Apologies or the above wall-of-text, anyway, when I lost my virginity, I was with this married woman in her 30s (she was still quite hot though other than her loss of breasts with a look of a 9 [she had the appearance of a 19-year-old teenager]). I had sex with her every day for about a week, whilst she used her husband's money to pay for our hotel-stays, but circumstances caused us to lose each other's contact-information as well as being able to locate one-another (she really wanted to be with me permanently though and stated that the happiest she had ever been in her life was when she was with me). I used to be in-love (first one) with an Ukrainian-girl back during my mid-teen years due to all of the excessive amount of synchronous-coincidences that occurred between us but there were, I suppose I would have to call, karmic-circumstances, that we bitterly ended up going through what felt like a divorce even though we weren't even married (this is where it gets hard to explain since it felt like a kind of psychic-marriage that we had from the very time that we had met).

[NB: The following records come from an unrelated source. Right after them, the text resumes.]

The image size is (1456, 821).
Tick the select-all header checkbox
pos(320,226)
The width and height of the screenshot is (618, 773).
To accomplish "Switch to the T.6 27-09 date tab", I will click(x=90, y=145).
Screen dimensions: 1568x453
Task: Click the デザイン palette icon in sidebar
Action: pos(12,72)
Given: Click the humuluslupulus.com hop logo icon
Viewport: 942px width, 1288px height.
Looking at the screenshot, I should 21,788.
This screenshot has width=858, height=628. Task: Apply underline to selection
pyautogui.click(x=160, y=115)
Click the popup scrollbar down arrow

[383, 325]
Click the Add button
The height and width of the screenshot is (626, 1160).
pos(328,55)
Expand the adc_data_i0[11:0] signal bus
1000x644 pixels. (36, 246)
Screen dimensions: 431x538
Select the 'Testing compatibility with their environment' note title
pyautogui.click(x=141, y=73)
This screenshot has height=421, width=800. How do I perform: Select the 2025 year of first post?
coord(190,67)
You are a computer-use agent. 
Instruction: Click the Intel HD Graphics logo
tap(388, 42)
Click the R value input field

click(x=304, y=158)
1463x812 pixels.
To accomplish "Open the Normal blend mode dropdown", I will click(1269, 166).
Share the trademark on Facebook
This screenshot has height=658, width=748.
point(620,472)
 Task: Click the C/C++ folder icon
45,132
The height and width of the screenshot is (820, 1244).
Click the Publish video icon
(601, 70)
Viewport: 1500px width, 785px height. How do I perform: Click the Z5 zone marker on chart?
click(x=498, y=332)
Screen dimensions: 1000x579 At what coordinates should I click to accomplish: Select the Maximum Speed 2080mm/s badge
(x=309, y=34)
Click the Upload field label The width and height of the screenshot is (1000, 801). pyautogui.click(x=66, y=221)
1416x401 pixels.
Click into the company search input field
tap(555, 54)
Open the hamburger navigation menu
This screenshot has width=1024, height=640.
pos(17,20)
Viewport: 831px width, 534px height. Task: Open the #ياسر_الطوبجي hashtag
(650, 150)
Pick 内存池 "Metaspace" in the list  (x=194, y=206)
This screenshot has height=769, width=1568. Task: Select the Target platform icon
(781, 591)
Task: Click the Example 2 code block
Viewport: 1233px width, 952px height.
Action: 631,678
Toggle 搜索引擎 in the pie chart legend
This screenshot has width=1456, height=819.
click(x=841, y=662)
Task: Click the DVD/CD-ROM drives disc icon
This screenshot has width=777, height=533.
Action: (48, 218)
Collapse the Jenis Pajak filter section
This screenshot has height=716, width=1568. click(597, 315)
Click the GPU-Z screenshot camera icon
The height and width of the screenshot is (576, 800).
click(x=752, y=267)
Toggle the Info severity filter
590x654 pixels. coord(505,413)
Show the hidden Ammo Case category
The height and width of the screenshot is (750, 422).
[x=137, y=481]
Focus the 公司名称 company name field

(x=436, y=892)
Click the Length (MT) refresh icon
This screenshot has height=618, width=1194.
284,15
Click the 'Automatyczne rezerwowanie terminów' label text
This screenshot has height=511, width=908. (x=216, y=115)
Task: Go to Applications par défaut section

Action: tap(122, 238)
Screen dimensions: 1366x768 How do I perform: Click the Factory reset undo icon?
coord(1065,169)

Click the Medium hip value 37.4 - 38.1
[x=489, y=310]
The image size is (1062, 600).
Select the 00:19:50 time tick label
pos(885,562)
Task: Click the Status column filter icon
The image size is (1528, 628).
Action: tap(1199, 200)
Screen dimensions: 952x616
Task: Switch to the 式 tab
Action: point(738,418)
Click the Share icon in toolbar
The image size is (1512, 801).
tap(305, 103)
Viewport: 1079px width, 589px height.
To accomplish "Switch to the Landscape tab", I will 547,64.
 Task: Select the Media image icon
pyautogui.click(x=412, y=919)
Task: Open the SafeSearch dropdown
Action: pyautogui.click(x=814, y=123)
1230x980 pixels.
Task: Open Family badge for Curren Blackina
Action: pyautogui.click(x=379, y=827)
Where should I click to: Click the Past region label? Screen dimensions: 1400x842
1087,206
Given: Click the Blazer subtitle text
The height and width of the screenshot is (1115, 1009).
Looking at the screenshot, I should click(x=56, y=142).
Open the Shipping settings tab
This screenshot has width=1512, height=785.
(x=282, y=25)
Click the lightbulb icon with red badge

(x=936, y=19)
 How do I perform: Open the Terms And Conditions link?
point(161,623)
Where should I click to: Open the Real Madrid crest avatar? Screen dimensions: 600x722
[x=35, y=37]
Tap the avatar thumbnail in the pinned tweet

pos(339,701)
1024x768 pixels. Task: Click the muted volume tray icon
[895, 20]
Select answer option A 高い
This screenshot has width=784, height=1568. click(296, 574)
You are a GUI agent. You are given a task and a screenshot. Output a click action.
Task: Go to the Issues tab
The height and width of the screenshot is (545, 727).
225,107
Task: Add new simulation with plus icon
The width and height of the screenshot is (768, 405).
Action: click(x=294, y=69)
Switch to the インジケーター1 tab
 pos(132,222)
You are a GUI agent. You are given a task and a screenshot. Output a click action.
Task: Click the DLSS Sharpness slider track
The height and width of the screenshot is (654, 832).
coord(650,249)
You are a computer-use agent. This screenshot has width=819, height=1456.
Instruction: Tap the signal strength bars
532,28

Anyway, I suppose I am not necessarily the "majority" of "Aspies" but on the other hand, I am certainly the non-conformist, who is generally not very interested in social-interactions (unless it's to seduce any of you fine young ladies reading this), and I know from experience that the seduction of the ladies requires a kind of layered process. Basically, for you guys who have the opportunity to hug girls, the ones who are willing to press their hips into yours are generally willing to be advanced by you if you felt like proceeding to seduce them, and if you're "lucky enough" to meet with your potential girl to potentially seduce into becoming your girl-friend, they like having the sides of their necks licked, and their ear-lobes nibbled upon gently. When cybering, I generally start my seductions with hugging, watching the reactions, then if they're not too opposed, I might continue hugging, perhaps even add some cuddling and snuggling.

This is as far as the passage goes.